Se adornó con la corbata de lazo a lunares, y se puso histérico al ver que el grano que había decapitado mientras se afeitaba rezumaba sangre y pus a través de la espesa capa de polvos. Tenía facciones oscuras y muy regulares. Las largas pestañas rizadas daban a sus ojos castaños expresión franca e inocente. Tenía el cabello negro, levemente rizado, y lo llevaba corto. Se afeitaba el cogote, como un cochero ruso, y llevaba patillas que le llegaban hasta más abajo de las orejas, formando una curva hacia fuera. Lo mismo que su amigo, era bajo, muy delgado, con los músculos de las piernas extremadamente desarrollados, pero con el pecho y los hombros estrechos.
Hacía relativamente poco tiempo que eran amigos. Habían bailado en un cabaret ruso de algún lugar de los Balcanes, y llegaron a Berlín dos meses atrás, en busca del triunfo artístico. Un matiz especial, una extraña afectación, los diferenciaba de los restantes huéspedes, pero, honradamente, nadie podía acusar a aquella inocente pareja por el delito de ser felices, felices como dos blancas palomas.
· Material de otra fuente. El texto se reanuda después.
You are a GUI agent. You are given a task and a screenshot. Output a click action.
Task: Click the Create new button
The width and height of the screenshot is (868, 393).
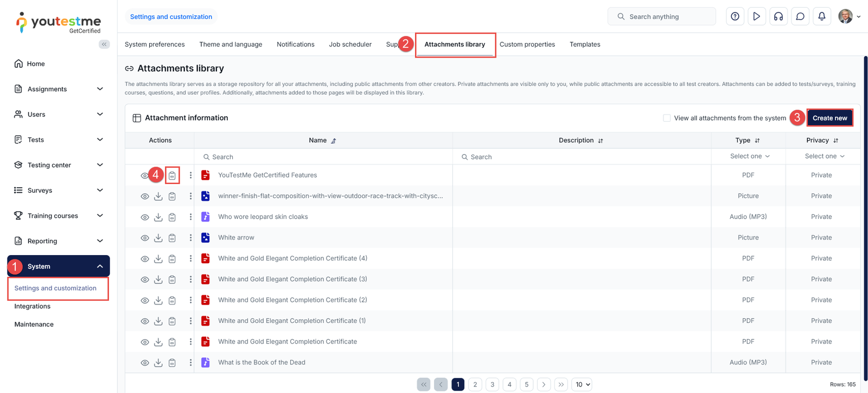coord(829,118)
Kolin, solo en el desordenado dormitorio, después de la partida de su amigo, abrió un estuche de manicura, y, tarareando suavemente, comenzó a "hacerse las manos". Pese a que no era hombre que destacara por su limpieza corporal, siempre llevaba las uñas en impecable estado.
El dormitorio apestaba a perfume y a sudor. En el agua de la jofaina flotaba un amasijo de pelos. En las paredes había fotografías de bailarines en diversas posturas de danza. Y en la mesa se veía un gran abanico abierto y un sucio cuello de camisa almidonado.